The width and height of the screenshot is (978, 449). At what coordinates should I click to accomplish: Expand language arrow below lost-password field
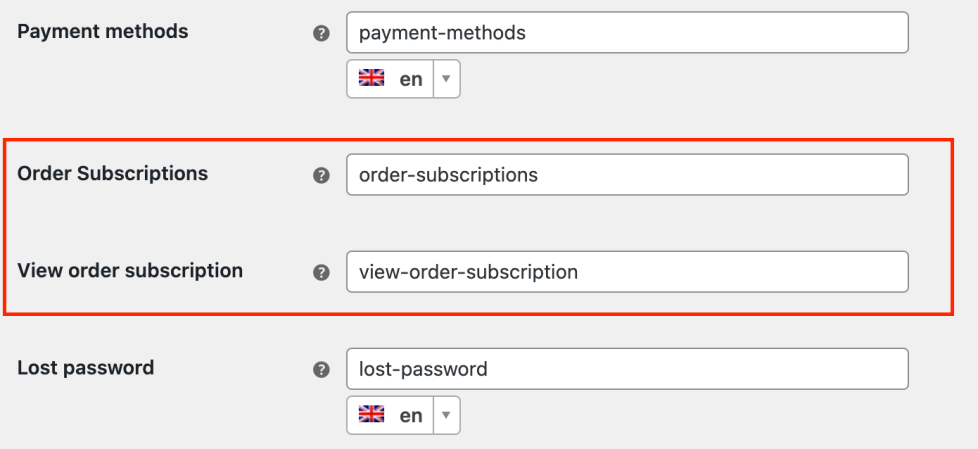coord(446,416)
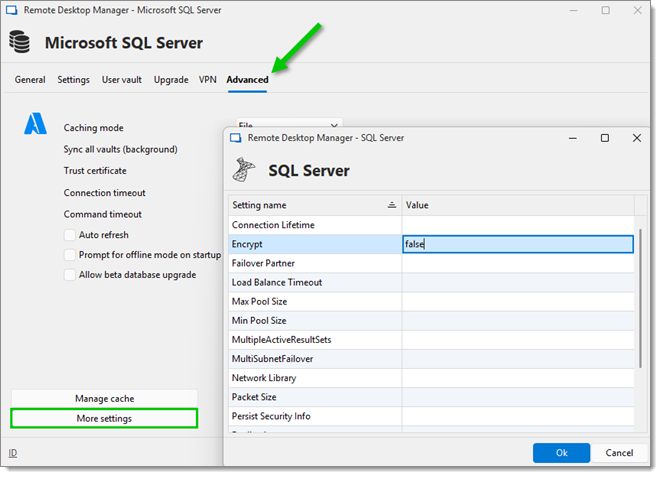Switch to the Settings tab
The width and height of the screenshot is (661, 477).
(x=73, y=80)
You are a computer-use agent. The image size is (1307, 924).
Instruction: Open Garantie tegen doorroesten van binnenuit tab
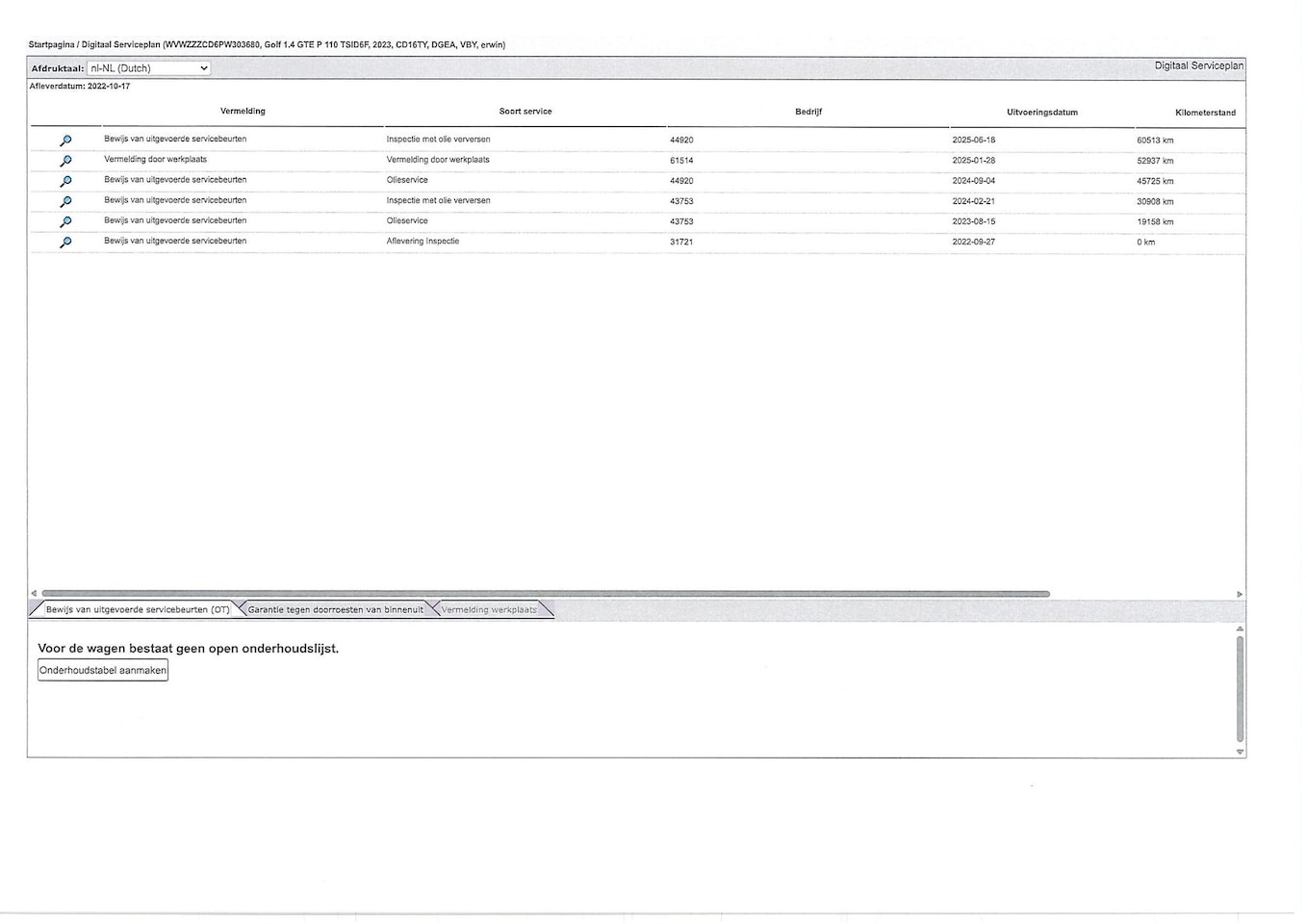tap(335, 610)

☆ ☆ ☆ ☆

练习目的: 修改上面的全部记录：将其中的“coordinates”改为“position”，其余内容保持不变，重写时不要包含图片。

本题作答:
The width and height of the screenshot is (978, 449). At what position should I click to accomplish: Expand language arrow below lost-password field
coord(446,416)
Switch to the Settings tab
The width and height of the screenshot is (661, 477).
(x=73, y=80)
You are a computer-use agent. The image size is (1307, 924).
Instruction: Open Garantie tegen doorroesten van binnenuit tab
tap(335, 610)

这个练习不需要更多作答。